Much of my work with lawyers involves helping them get out of their head-down mentality to see and enact a life-path that includes but goes beyond simply being an expert in a given area of law. Yet everything about my approach assumes that a lawyer has reached the level of being a competent, ethical professional who can use his or her skill as a platform to move into to an even larger life of meaning, influence, and significance. I believe that it is essential for all lawyers to become proficient experts (real professionals). It’s essential to everything that comes next.
It’s likely that you already know how to do this, but in case you don’t, here’s what it takes to be an ‘expert’ in nine easy steps.
- Choose a path of specialization. You can’t be an expert in everything. You don’t have to agonize about this, since we now know that this is just a stage in your career and not a life sentence. Pick something that you at least kind of like, which is being done by people you like to be around, and involves some skill, (like writing, research or speaking), that you already have. The relational part of this—the people—is the most important piece. You won’t learn well if you don’t like the people you are learning with.
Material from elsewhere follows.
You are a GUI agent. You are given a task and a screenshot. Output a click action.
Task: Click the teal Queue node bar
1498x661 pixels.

- Then, target someone who is already an expert in this area, and copy everything they do. Just copy it verbatim and don’t try to re-create the wheel. Lawyers like to be seen as smart and share what they know. Many will love to be seen as important experts to an eager, grateful mind like yours. You will stand ready to do a little ‘raccoon work’ for this person (staying up late and going through the garbage they don’t want to paw through) as your end of the bargain, but set your boundaries and don’t let this become an abusive, or permanent role.
- Join the bar section in your chosen area, meet other experts, and use all your CLE time to take specific skill-based trainings in your area in rapid order until they get boring. This is the time to log some carry-forward CLE hours, because you are about to get busy doing other stuff.
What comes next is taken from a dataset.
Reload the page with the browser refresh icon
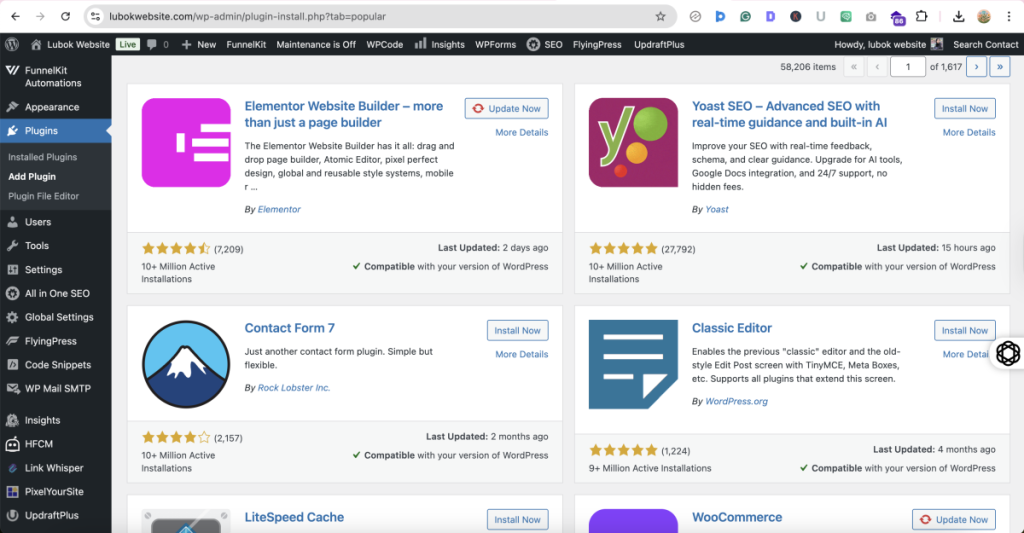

- You will then start working in your area with real clients, and go through a process of making and recovering from small, non-fatal mistakes in live fire drama. These mistakes take you to the adrenaline woodshed a few times in a way that the lessons will stick. (Such lessons are known in the medical field as gaining ‘clinical experience’).
- Learn how to fix your messes so the client does not suffer, admit you messed up and make amends instead of lying about it, and hone your system so these mistakes don’t happen again. You will improve on the system you have copied by doing this, and start making it your own.
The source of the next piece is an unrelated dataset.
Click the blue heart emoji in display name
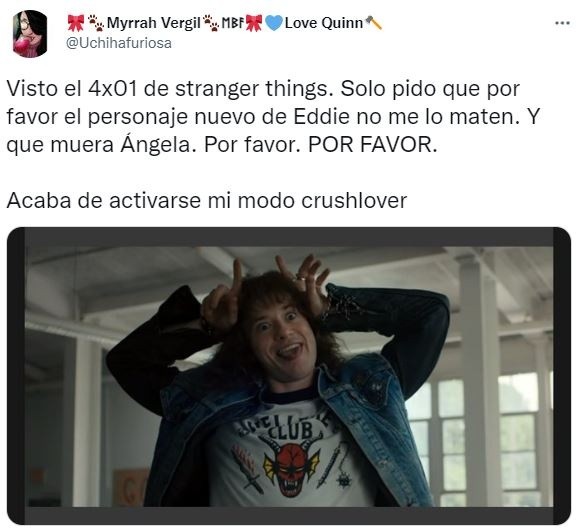The height and width of the screenshot is (531, 582). pyautogui.click(x=274, y=23)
- You will advance by presenting your knowledge in public to be recognized, typically in the form of a paper about a new case or statute, or teaching about a process you are doing. You will present this for free at the local bar association or your firm’s CLE lunch.
- You will keep abreast of the new developments, and make a big deal about them in a memo to the firm or email to everyone in your section, that almost no one will read, but announces that you know more about Section I A (3) (iv) paragraph two, second sentence of some statute, and how the dicta in Smith v. Jones affects its interpretation. It doesn’t matter that anyone could find the same information themselves in about 20 minutes, because they don’t have that 20 minutes, and will be scared that they are missing something, and probably are. When there is a question in your area, they will send stuff over to you for review and advice.
- You can take on new matters in your area of expertise. Do whatever is necessary to get a client that is yours and not someone else’s. Get the right client, which may involve turning down 4 out of the first 5 opportunities. This is essential to your career. Clients duplicate themselves—poor clients will refer other poor clients. Good clients will refer people like themselves, and usually are much easier to work with. Find someone who appreciates you, and provide them with every ounce of presence and attention you have. You can soon charge $350.00 an hour for your work, minimum, and proceed from there.
- Find some new person who also wants to be an expert and mentor them as a top priority, even if you have yet to achieve complete mastery. Your transparency toward this person will make you a better lawyer because you are being observed, and also will make you feel seen and appreciated. This mentorship is a life-giving contribution to someone else, and you’ll never regret it. Forming this intimate working relationship may be the most rewarding thing that you do in your career. By mentoring, you will create a bond with someone who has your back, which is a very nice thing to have. You will also create the beginnings of a team that you can move with if you ever need to get out of the circumstance you are now in.
Congratulations! You are now an expert. You actually have a talent that the market wants, and can expand from there horizontally if you want to. You can keep fleshing out your expertise, and even become board certified. Now, all your life, you’ll have something to fall back on.
Any reasonably intelligent person can do the first part of the journey in about 3-5 years, tops. It’s best to get started right now, because this time passes quite quickly. There is a time at the beginning of your career to lean in to the legal context just as it is, and get its benefits. Considering that you may work for 30-50 years or more, tithing your time at the beginning to become an expert is time well spent.